Sixty-one percent of consumers access their email with a mobile device and 69 percent of mobile users delete emails not optimized for mobile. Are your emails getting deleted?
Much like your website, your emails should function correctly on every device possible. When strategizing your email marketing campaigns, remember to format texts and images responsively. All other included media should react to various mobile device sizes as well. Don’t forget the basics of reading on mobile: keep the paragraphs short, use headers and leverage the power of great visuals.
3. Build a Campus Tour Mobile App
Once a prospective student makes the decision to visit your college campus, you must shift into overdrive to ensure this experience is entertaining, inspirational and informational.
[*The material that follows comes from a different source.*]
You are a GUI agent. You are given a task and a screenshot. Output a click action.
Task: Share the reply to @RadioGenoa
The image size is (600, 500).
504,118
We’ve all seen the many visitors on a college campus tour, just shuffling along, eyes glued to their iPhones.
Instead of trying to break their connection with their devices, leverage their addiction with a campus tour mobile app. Prospective students can download the app and find additional information about certain buildings and landmarks. Geo-location alerts can send them quick pop-ups about the places they walk by.
Bonus: the app can also function as a campus map when users return home, allowing them to explore the university all over again from anywhere they like and increasing brand interaction.
4. Create a Web App for Your Course Schedule
When exploring courses your university offers, again, most prospective students aren’t navigating with a desktop computer. They’re using a smartphone or tablet while sitting on the couch or in line at the post office. When they have an urge to know if your school offers a specific class, they don’t want to wait until they get home to find the answer. They want to know immediately.
We recommend building a web app to assist with this.
Web apps include a “frame” to sit on the user’s phone while all of its information is hosted in a database online, available to be pulled to the phone as needed. With an engaging and simple user interface, prospective students can research classes based on level, location, professors, days and times.
Why not a native app? Building a native app would require many updates, at least one per semester, and students would bear a bigger responsibility to implement these updates as needed. It would also be a data-intensive app, and those don’t survive for long on data-scarce smartphones. Web apps allow for much more data and versatility.
By providing prospective students with this information on the device they carry around in their pocket, you can keep your university’s brand top-of-mind and increase excitement for specific courses and experiences.
Bonus: your current students can use this tool as well.
5. Make the Enrollment Process Easier from a Mobile Device
You’ve connected with prospective students on their mobile devices from several marketing angles, and the moment you’ve been working toward is here: they’re ready to enroll. Don’t go through all of this work to provide engaging experiences on a smartphone just to make them switch to a desktop computer to apply and enroll.
Whether through a responsive interface or another web app, focus on creating a streamlined enrollment experience from any device. Make all data-entry points and drop-down menus easy to fill out and use. Avoid the need for pinching and scrolling. Use short, numbered pages that load quickly to keep the prospective student moving through the process. Focus on giving these audiences the ability to enroll from anywhere, on their time.
Give Them What They Want on Mobile
Consumers seek instant gratification, and they want and expect their schools to get on board with this mentality. Make your resources available to them on mobile devices, and you can more easily forge a connection between them and your brand, bringing them one step closer to enrollment.